Unlikely. Maybe if you are using a language with a complete type system (let's face it, you are not), but otherwise you are necessarily going to have to encode all the type information into your tests anyway, so you haven't gained anything on this front. A partial type system cannot replace these tests.

Your other points are the real wins, though.



I didn't say it catches all bugs. I said it catches lots of bugs, which it absolutely does.

It's literally impossible to write tests to find all bugs. Most tests don't come remotely close to that, so there's always going to be bugs that static type checks find that tests don't.

There's a great paper that shows that even after tests, Typescript would catch 15% of Javascript bugs: https://earlbarr.com/publications/typestudy.pdf

Also the fact static typing eliminates entire classes of bugs means you need to write far fewer tests. I've seen Python tests that literally fed different types into functions and verified that they accepted them. What a misguided waste of effort!


> I didn't say it catches all bugs.

It is always telling when someone starts getting worked up about something, especially when that something wasn't even said or implied.

> Also the fact static typing eliminates entire classes of bugs means you need to write far fewer tests.

You don't need to write any more tests in the absence of static types. The purpose of testing is not to act as a replacement for static types and if you find yourself writing tests just for the sake of testing types, you know you're doing something horribly wrong. But, you necessarily have to encode type information into the tests in order of them to execute. After all, if that wasn't the case, you wouldn't even be able to catch bugs with a type system. As such, you gain that indirectly.

> I've seen Python tests that literally fed different types into functions and verified that they accepted them. What a misguided waste of effort!

Sure, I've seen developers do all kinds of stupid things too. In fact, give them Typescript and they will just litter the code with `any` everywhere – something I've witnessed far too often. There is no technical solution to bad developers. Was there supposed to be some meaningful takeaway here?


> You don't need to write any more tests in the absence of types.

To achieve the same level of quality, yes you absolutely do. This is actually a fairly fundamental fact about static typing. Static typing is a weak form of formal verification, or equivalently formal verification is just really really strong static typing. Clearly you don't need to write as many tests for formally verified code. The same is true (to a lesser extent) for "ordinary" static typing.

> Sure, I've seen developers do all kinds of stupid things too.

It's not stupid if you have a static typing system available! The stupidity was relying on tests to verify types, instead of ... you know, the thing whose whole purpose is to verify types.


> This is actually a fairly fundamental fact about static typing.

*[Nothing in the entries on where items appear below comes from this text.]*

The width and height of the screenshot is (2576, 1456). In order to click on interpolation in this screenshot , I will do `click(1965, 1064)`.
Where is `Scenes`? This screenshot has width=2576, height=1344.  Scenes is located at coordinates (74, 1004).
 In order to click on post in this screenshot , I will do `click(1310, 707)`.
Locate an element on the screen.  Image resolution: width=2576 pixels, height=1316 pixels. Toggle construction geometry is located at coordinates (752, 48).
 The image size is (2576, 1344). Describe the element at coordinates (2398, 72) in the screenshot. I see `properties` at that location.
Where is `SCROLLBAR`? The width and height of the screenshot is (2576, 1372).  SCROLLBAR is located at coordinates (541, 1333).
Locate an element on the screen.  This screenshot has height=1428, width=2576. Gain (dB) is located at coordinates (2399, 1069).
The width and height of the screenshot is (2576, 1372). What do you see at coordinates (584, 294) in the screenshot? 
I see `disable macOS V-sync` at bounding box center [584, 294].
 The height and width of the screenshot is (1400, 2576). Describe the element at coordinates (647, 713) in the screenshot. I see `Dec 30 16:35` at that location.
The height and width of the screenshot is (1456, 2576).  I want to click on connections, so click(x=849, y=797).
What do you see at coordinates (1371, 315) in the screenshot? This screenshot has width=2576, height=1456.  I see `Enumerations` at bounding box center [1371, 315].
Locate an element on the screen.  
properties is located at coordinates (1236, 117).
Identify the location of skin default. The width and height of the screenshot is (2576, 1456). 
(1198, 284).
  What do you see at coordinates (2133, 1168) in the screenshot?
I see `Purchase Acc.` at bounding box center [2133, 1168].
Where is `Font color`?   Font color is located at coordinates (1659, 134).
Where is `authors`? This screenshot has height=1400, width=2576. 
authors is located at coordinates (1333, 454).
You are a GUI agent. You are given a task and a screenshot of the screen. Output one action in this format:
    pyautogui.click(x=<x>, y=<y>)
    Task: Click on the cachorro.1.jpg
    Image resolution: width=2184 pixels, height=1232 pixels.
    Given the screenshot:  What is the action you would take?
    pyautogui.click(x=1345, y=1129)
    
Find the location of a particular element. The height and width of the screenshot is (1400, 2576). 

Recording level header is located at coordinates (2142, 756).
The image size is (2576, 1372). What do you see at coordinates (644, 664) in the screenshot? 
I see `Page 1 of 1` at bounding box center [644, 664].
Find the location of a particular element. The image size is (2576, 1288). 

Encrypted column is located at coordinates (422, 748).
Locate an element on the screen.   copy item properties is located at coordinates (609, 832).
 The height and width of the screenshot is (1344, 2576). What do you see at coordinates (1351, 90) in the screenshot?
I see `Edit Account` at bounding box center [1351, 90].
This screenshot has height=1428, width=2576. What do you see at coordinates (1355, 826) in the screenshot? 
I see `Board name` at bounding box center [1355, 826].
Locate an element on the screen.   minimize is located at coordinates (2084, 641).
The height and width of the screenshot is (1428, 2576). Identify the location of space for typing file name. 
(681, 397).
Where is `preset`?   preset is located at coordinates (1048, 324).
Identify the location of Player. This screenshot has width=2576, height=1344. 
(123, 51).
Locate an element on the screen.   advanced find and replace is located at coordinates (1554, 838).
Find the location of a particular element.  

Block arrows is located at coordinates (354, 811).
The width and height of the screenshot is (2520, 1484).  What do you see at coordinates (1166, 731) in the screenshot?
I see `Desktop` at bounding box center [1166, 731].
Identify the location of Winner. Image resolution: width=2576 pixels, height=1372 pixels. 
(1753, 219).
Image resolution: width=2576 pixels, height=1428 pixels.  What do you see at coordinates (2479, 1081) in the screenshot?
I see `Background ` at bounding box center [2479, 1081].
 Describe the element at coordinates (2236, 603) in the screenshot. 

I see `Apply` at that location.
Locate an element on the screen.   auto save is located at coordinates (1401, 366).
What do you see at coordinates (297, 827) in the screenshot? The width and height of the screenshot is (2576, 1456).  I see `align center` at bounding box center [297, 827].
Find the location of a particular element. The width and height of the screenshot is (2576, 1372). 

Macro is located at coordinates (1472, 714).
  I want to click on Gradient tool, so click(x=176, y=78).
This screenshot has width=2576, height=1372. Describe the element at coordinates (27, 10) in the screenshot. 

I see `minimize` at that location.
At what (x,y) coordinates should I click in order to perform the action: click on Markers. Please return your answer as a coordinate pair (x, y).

If you have a complete type system. But as we are specifically talking about partial type systems, you have to already cover all your bases for where the type system is lacking, and by virtue of that you are going to overlap with what the type system also covers.

> It's not stupid if you have a static typing system available!

There is no reason for it, static type system or not.


> If you have a complete type system.

Nope. You don't need a Turing complete type system.


Complete, not Turing complete. How on earth did you manage to add an entire new meaning into the discussion that wasn't there before? I'm getting flashbacks of the earlier comment that started randomly going off on some weird tangent about how tests don't catch all bugs.

Anything to avoid the actual topic at hand, I guess?


it catches them before writing tests, which is a clear win


Except you need to write the test first, else there is no way to ensure that your tests actually work and aren't passing because your tests have bugs. So what have you won, exactly?


It's much faster to find bugs because an IDE instantly underlines the exact line where the mistake is as you write it, than it is to write a load of code and then debug failing tests.

And as I said in the other comment, tests won't catch all of the mistakes that static typing will catch anyway.


If you have a complete type system, sure. Then you have constraint on the subtle mistakes one is likely to make.

The partial type systems found in languages people actually use, though, only constrain the most glaring of mistakes that you are almost never going to make. Not impossible that you could make one, but highly unlikely. Certainly not on the order of "lots". More like once in a blue moon.

Refactoring is a different story. Having an editor that lights up like a Christmas tree when code changes breaks existing relationships is a huge boon, and with good refactoring tools you almost never have to break the relationships in the first place. This is where (partial) static typing truly shines.


> the most glaring of mistakes that you are almost never going to make. Not impossible that you could make one, but highly unlikely. Certainly not on the order of "lots".

Not true. People make these mistakes all the time.

I was literally reviewing code today where someone write Python code to write a field that didn't exist. They didn't realise because they hadn't written a test. They asked me to check if it fixed my issue, which wasted 5 minutes of my time checking, when an IDE with static types would have told them their mistake instantly.

You can pull the "well I don't make mistakes" classic, but it doesn't matter. People do make these mistakes.

I linked an empirical study showing that 15% of bugs are precisely these mistakes. If you don't think it's worth eliminating 15% of bugs then frankly I just think you have crazy priorities and I can't really fix that.


> They didn't realise because they hadn't written a test.

If someone hates future developers so much that they wouldn't write a test, why would they suddenly take care to write proper types? I've worked with those kind of people before. The reality is that they won't define any specific types either, relying on `any` (or whatever the language's equivalent is) to minimize the social footprint.

> They asked me to check if it fixed my issue

I get you work with an asshole who hates other developers, but why would they need to ask if it solves your issue when they can just run the tests you wrote to assert the issue you discovered? Well, okay, being an asshole they maybe just wanted to see what meaningless busywork they could force you to do, but then why didn't you at least run your tests rather than spending minutes hunting up and down for something that your test would have found instantly? Something doesn't quite add up here.

> when an IDE with static types would have told them their mistake instantly.

And most likely even an IDE with type inference, a la the original article. Did you even apply a type checker when faced with this problem? It would be quite ironic if you didn't.

> when an IDE with static types would have told them their mistake instantly.

As would the test, at least for any developers who don't have an intense hatred for other developers.


"hates future developers" "those kind of people" "an asshole who hates other developers" "being an asshole" "intense hatred"


Write a little bit of code and debug one failing test? TDD?


I don't "need" to write test firsts. TDD is one good way of writing software, but not the only one and not a requirement to write good software.